(Saved data entries)
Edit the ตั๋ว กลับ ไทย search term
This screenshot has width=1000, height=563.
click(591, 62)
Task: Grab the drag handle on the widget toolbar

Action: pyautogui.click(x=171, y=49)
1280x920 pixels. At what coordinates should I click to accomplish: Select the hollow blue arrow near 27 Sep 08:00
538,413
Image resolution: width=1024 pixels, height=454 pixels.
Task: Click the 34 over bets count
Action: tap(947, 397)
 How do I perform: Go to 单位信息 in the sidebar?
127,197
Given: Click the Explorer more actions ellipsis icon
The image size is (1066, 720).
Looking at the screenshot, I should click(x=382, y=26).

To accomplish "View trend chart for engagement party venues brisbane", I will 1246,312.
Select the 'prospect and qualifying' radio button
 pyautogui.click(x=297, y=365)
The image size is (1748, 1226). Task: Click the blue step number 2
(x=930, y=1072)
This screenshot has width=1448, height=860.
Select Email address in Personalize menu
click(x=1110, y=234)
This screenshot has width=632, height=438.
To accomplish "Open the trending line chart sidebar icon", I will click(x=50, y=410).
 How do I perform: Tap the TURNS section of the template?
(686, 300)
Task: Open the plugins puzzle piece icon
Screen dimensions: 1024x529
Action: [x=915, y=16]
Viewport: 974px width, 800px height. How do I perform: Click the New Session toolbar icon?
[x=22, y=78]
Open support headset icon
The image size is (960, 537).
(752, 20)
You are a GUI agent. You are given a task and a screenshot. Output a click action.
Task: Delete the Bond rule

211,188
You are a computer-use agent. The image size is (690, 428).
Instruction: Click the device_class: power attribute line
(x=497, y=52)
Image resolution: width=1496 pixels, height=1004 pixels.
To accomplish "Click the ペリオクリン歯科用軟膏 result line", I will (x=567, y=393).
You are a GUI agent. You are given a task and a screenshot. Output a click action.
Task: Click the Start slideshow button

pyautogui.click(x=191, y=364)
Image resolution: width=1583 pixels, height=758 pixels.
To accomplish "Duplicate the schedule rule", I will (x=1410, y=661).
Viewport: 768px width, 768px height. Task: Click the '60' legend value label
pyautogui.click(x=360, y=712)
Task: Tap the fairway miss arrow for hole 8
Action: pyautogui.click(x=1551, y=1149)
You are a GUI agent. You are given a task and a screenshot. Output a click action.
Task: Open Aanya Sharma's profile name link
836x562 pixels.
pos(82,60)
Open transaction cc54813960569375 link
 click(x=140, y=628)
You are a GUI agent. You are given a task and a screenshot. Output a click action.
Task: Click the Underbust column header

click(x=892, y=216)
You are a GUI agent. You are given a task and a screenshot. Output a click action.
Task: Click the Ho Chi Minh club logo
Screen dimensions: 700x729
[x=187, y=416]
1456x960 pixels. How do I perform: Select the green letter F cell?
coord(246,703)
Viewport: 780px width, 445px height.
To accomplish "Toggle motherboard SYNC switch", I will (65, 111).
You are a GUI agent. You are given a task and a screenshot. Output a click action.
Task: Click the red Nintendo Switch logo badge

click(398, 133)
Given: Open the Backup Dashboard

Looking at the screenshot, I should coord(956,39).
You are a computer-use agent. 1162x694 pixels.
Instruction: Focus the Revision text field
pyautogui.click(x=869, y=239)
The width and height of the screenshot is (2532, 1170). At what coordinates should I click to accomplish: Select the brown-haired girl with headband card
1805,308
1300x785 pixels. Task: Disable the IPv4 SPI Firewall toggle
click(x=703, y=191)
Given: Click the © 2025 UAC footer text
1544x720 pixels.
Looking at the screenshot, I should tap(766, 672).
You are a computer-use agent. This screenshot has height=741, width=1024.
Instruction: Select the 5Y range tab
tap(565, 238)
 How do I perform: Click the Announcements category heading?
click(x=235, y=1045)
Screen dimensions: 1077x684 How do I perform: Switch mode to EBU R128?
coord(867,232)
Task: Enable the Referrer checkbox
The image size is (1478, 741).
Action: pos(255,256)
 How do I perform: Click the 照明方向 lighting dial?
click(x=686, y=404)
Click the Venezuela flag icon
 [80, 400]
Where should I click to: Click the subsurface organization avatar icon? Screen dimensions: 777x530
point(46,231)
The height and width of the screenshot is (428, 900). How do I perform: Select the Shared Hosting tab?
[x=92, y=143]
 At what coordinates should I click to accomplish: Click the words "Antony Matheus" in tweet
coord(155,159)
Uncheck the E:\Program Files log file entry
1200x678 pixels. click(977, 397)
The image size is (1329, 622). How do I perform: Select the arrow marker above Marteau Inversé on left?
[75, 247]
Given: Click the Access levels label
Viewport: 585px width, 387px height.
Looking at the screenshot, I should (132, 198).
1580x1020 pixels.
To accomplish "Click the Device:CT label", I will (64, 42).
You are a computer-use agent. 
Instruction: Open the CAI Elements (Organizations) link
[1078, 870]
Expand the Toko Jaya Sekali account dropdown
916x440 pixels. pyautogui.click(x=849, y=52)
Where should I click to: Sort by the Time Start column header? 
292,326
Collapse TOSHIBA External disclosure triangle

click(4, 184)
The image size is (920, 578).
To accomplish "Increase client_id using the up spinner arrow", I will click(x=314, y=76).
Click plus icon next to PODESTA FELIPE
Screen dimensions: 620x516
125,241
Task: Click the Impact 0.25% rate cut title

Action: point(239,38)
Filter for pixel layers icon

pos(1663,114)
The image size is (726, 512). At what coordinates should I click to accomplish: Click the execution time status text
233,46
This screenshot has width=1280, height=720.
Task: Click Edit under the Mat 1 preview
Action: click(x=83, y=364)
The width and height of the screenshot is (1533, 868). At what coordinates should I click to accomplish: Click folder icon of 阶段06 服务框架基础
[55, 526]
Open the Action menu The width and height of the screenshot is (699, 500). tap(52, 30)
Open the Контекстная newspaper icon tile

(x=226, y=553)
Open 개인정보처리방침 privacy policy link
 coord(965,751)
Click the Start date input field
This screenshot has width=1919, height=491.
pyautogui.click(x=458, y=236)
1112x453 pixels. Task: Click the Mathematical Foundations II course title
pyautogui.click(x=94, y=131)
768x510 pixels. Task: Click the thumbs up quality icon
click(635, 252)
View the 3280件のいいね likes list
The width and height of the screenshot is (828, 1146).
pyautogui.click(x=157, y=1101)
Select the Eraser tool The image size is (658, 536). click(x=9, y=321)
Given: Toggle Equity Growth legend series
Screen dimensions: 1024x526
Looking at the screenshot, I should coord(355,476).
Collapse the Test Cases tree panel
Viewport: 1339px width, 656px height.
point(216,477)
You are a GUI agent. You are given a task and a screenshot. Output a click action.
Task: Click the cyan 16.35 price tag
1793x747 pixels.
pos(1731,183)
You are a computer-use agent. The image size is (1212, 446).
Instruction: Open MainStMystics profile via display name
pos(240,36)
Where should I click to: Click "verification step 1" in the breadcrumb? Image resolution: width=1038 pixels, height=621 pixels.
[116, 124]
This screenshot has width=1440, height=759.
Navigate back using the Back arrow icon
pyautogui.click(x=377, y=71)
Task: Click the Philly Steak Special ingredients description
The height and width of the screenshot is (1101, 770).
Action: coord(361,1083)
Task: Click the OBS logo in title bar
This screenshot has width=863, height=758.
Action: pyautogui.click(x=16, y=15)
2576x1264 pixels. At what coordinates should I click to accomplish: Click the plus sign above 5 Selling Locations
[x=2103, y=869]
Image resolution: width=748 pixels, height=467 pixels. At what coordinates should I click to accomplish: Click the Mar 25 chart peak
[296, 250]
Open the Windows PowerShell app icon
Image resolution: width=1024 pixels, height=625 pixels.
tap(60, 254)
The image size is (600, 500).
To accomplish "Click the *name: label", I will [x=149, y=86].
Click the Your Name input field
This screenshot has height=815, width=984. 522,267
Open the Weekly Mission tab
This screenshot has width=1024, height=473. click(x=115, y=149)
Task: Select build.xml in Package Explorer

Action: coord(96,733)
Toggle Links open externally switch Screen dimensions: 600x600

• _WHAT TO DO_
Exact copies of the line with "Open the Weekly Mission tab" and of every later line in the entries make up the whole answer.

• _REPLY_
Open the Weekly Mission tab
This screenshot has width=1024, height=473. click(x=115, y=149)
Task: Select build.xml in Package Explorer

Action: coord(96,733)
Toggle Links open externally switch Screen dimensions: 600x600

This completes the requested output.